Quoted text -
begin

Among them, $M_{i, J_{1}, k_{2}}^{stitch}$ and $M_{[j_{1}], k_{2}}^{yarn}$ both represent the adjacent connecting masses coordinates of longitudinal intermeshed masses, $l_{i, J_{1}, k_{2} \leftrightarrow j, k_{}}$ and $l_{[j_{1}], k_{2} \leftrightarrow j, k_{}}$ both represent the length of the shear spring between masses and $K_{shear}$ represents the shear spring coefficient. The oblique shear forces come from four directions, and the length of the shear springs is related to the distance between the masses in the x, y, and z directions, as shown in equation (14).

l_{i, J_{1}, k_{2} \leftrightarrow j, k_{}} = l_{[j_{1}], k_{2} \leftrightarrow j, k} = \sqrt{{(l_{[j_{1}], k_{2} \leftrightarrow [j_{1}], k}^{yarn . x})}^{2} + {(l_{i, J_{1}, k \leftrightarrow j, k}^{stitch . y})}^{2} + {(l_{i, J_{1}, k_{2} \leftrightarrow j, k}^{stitch . z})}^{2}}

(14)

end

Material -
begin

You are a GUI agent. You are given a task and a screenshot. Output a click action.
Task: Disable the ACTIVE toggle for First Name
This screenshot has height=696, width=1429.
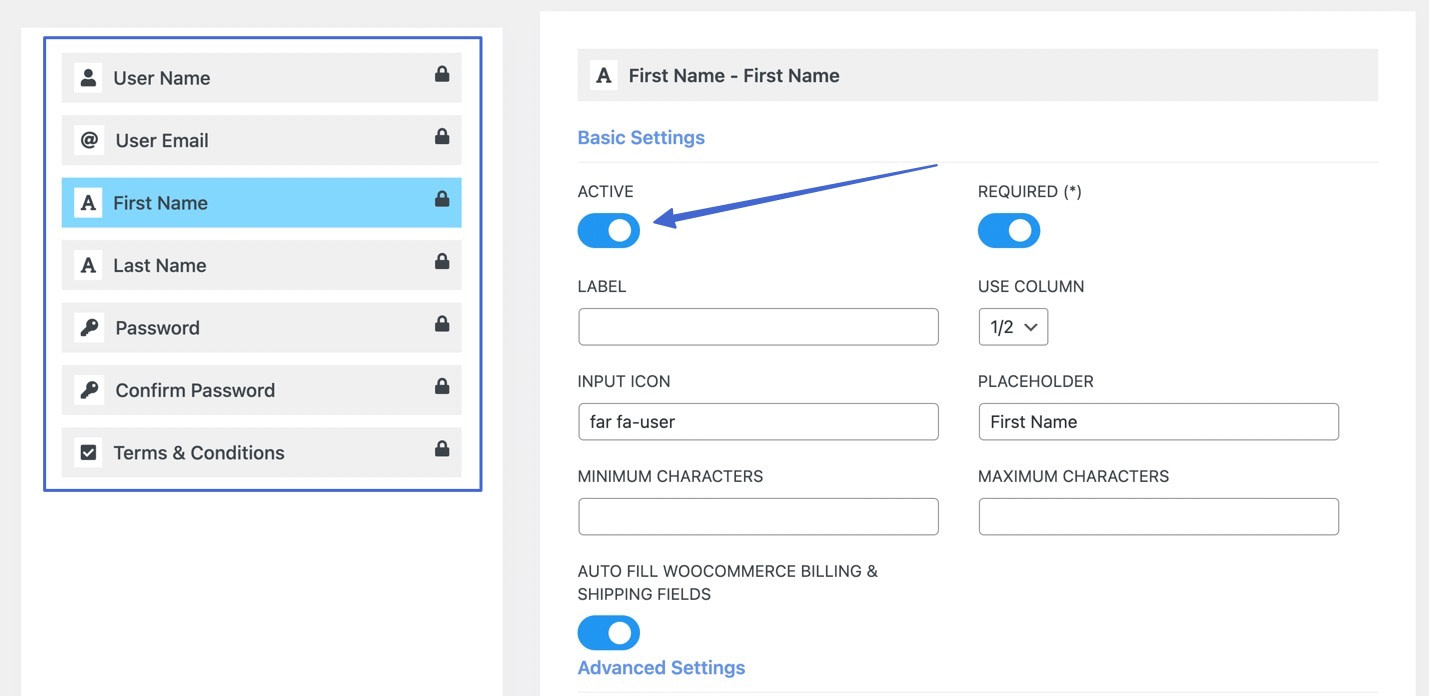[608, 230]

end

Directions - Could you resume the passage on shear springs between knit masses, starting after equation (14)? The listing is separate material and has no connection to the passage on shear springs between knit masses.

Result -
Calculation of mass coordinate movement

Without applying any external force to the stitch, the stitch undergoes relaxation deformation through the interaction between the loops. This deformation tends to be constant under the action of limited spring length and damping force. The calculation of damping force is shown in the equation (15). The resultant force on the mass is calculated by the equation (16). Among them, $M_{j, k} (t)$ and $M_{j, k} (t - Δ t)$ represent the mass coordinates at the current time and the previous time respectively, ∆ $t$ represent the time step, and $K_{damp}$ is the damping coefficient.

F_{j, k}^{damp} = \frac{M_{j, k} (t) - M_{j, k} (t - Δ t)}{Δ t} \times K_{damp}

(15)

F_{j, k}^{total} = \sum_{i = 1}^{8} K_{i} + K_{damp}

(16)

In this research, Verlet numerical integration method¹⁸ was used to solve the mass movement of the yarn-level spring-mass model. New mass coordinates were calculated by equation (17). Where m is the mass of a particle, and this study assumes that the mass of all particles is equal.

M_{j, k} (t + Δ t) = 2 M_{j, k} (t) - M_{j, k} (t - Δ t) + \frac{F_{j, k}^{t o t a l}}{m} △ t^{2}

(17)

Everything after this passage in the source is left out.